The NONMEM Models for the endpoints were based on previous studies in the drug program. FEV1 was a one-compartment, bio-phase kinetic/sigmoid Emax PD (KPD) model with baseline and circadian variation. Heart rate consisted of a PK model with complex absorption profile and high accumulation, and an Emax PD model including covariates for gender, baseline and circadian variation. 
Methods: Model parameter estimates, parameter uncertainty and random effects were extracted from the final NONMEM6 model estimation output files.
Trial input datasets specifying the structure of the study design were constructed for NONMEM6 simulation of FEV1 using R. Truth input datasets were constructed with an identical design with only one subject per dose. Replicate-specific paired parameter Truth/Trial simulation control files were constructed by overwriting $THETA parameter values with ones drawn from the underlying multivariate normal distribution centred on the final model parameter estimates with associated variance/covariance. The resulting study specific longitudinal FEV1 tables read back into R for derivation of endpoints, analysis and application of Decision Criteria.

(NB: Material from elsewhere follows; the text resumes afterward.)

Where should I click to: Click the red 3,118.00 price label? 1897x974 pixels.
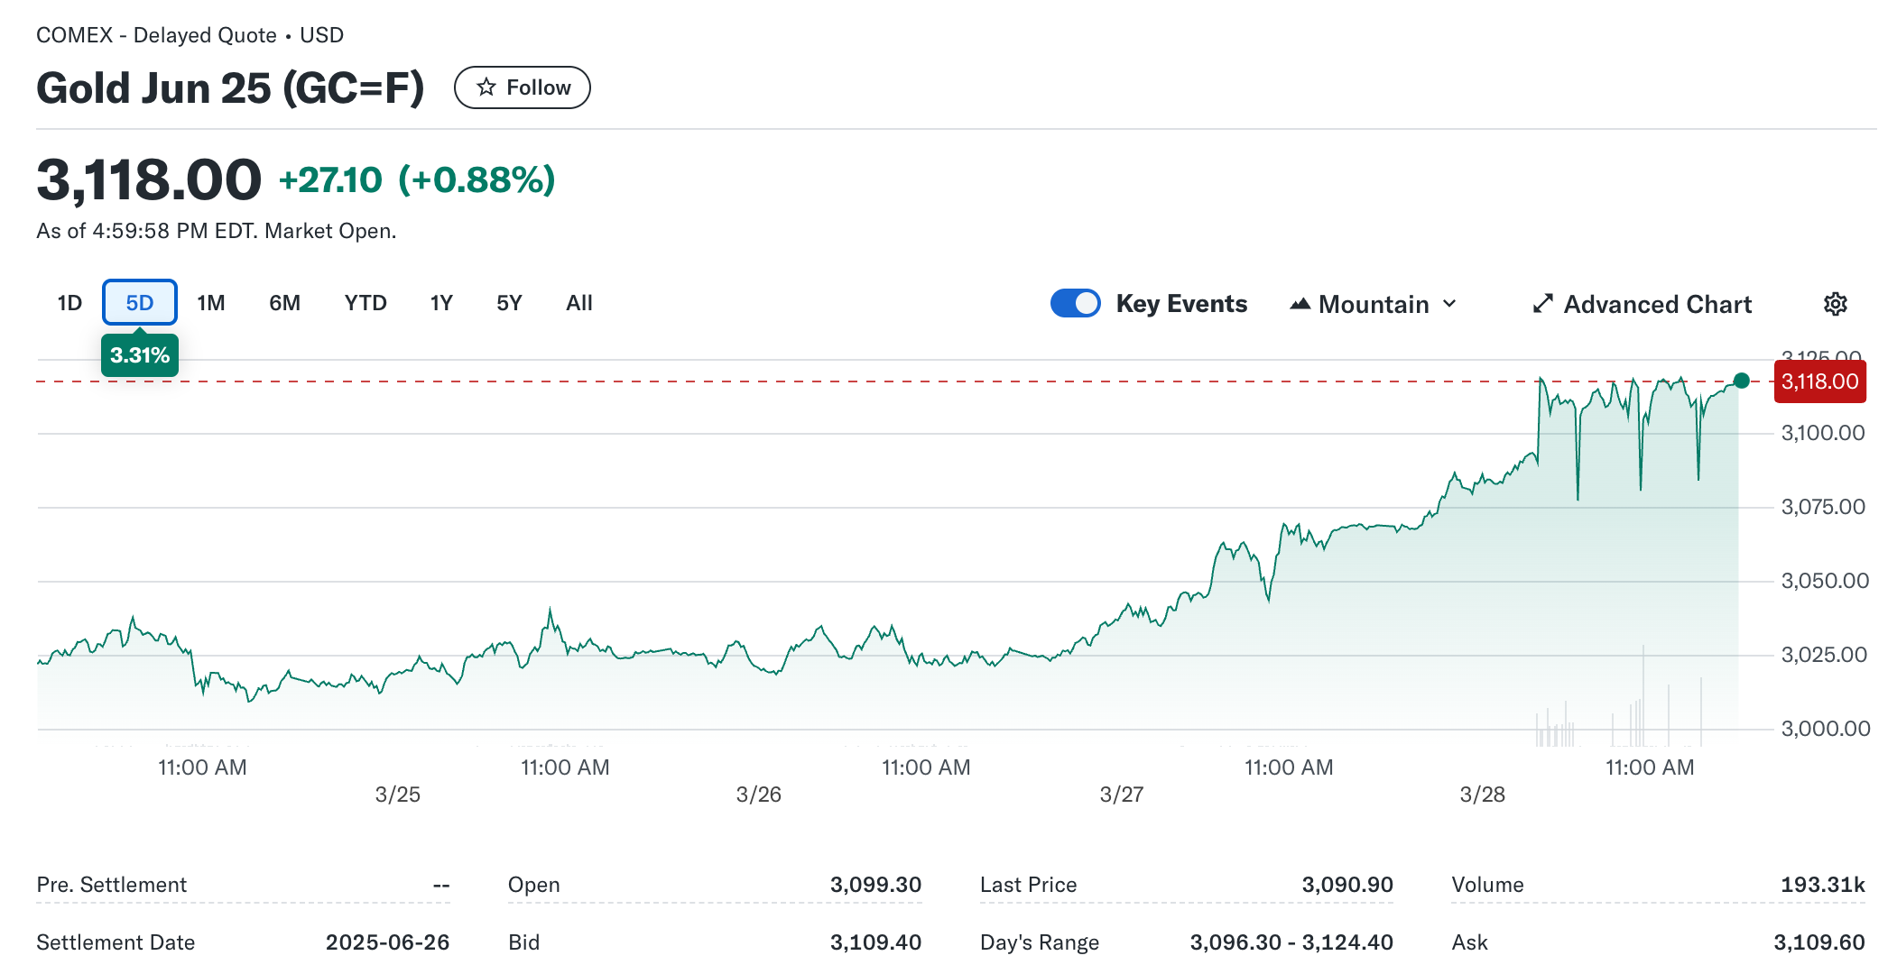click(1819, 381)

Once all simulations were complete, Truth and Trial success proportions were summarised to form Tables of Trial Performance Metrics.
Conclusions: A fit for purpose process was developed for simulations using R and NONMEM6 enabling the study team to make quantitative decisions regarding choice of study Decision Criteria and probable doses to manufacture for Phase III.
Discussion: The poster will discuss simulation and application of quantitative decision criteria in a dose response setting and issues encountered regarding appropriate simulation of Truth replicates for the FEV1 and Heart Rate models.
 Lalonde, R.L., et al. "Model-Based Drug Development". Clin Pharm Ther 2007;82:21-32.
 Kenneth G. Kowalski, Jonathan L. French, Mike K. Smith, Matthew M. Hutmacher. "A Model-Based Framework for Quantitative Decision-Making in Drug Development". ACoP, Tucson, AZ, March 2008.
 Kowalski, K.G., Ewy, W., Hutmacher, M.M., Miller, R., and Krishnaswami, S. "Model-Based Drug Development - A New Paradigm for Efficient Drug Development". Biopharmaceutical Report 2007;15:2-22.
 Tracy Higgins, Meg Bennetts, Patrick Johnson. "Simulation and Design Considerations for Noninferiority Trials in Phase II". PAGE, Marseilles, France, June 2008.
 Jakob Ribbing, Gai Ling Li, Erno Van Schaick, Lutz Harnisch, "Assessing the therapeutic benefit of a new inhaled QD LABA through population PK-safety & efficacy modelling". ERS, Vienna, Austria, September 2009.